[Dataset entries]
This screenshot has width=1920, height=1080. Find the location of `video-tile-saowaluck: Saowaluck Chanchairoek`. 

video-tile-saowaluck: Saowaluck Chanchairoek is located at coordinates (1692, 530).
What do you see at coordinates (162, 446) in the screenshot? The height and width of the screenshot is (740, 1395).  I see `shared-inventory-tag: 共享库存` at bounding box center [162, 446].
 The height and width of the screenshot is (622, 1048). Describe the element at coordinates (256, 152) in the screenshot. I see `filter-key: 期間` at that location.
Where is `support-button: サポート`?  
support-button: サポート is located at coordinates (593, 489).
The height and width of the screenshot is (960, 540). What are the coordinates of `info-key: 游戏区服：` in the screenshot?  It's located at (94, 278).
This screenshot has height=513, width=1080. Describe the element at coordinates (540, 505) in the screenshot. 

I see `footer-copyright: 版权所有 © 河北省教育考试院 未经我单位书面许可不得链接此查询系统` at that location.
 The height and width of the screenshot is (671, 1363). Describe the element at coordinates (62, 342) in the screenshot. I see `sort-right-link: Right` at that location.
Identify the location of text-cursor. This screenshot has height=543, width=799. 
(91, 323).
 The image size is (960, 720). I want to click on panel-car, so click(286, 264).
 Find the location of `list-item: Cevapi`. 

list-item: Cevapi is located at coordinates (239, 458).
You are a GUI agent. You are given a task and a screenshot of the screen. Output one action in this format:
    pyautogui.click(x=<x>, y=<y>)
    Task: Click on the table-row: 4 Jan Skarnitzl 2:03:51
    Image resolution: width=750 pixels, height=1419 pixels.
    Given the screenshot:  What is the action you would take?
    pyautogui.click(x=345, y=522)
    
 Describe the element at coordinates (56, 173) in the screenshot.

### HOW TO COMPLETE THIS TASK
Can you rewrite the listing above with every "Find the location of" changed to "Locate" and nothing else altered?

### RESULT FOR THIS EXERCISE
This screenshot has width=1920, height=1080. Locate `video-tile-saowaluck: Saowaluck Chanchairoek`. 

video-tile-saowaluck: Saowaluck Chanchairoek is located at coordinates (1692, 530).
What do you see at coordinates (162, 446) in the screenshot? The height and width of the screenshot is (740, 1395).  I see `shared-inventory-tag: 共享库存` at bounding box center [162, 446].
 The height and width of the screenshot is (622, 1048). Describe the element at coordinates (256, 152) in the screenshot. I see `filter-key: 期間` at that location.
Where is `support-button: サポート`?  
support-button: サポート is located at coordinates (593, 489).
The height and width of the screenshot is (960, 540). What are the coordinates of `info-key: 游戏区服：` in the screenshot?  It's located at (94, 278).
This screenshot has height=513, width=1080. Describe the element at coordinates (540, 505) in the screenshot. 

I see `footer-copyright: 版权所有 © 河北省教育考试院 未经我单位书面许可不得链接此查询系统` at that location.
 The height and width of the screenshot is (671, 1363). Describe the element at coordinates (62, 342) in the screenshot. I see `sort-right-link: Right` at that location.
Identify the location of text-cursor. This screenshot has height=543, width=799. 
(91, 323).
 The image size is (960, 720). I want to click on panel-car, so click(286, 264).
 Locate `list-item: Cevapi`. 

list-item: Cevapi is located at coordinates (239, 458).
You are a GUI agent. You are given a task and a screenshot of the screen. Output one action in this format:
    pyautogui.click(x=<x>, y=<y>)
    Task: Click on the table-row: 4 Jan Skarnitzl 2:03:51
    Image resolution: width=750 pixels, height=1419 pixels.
    Given the screenshot:  What is the action you would take?
    pyautogui.click(x=345, y=522)
    
 Describe the element at coordinates (56, 173) in the screenshot.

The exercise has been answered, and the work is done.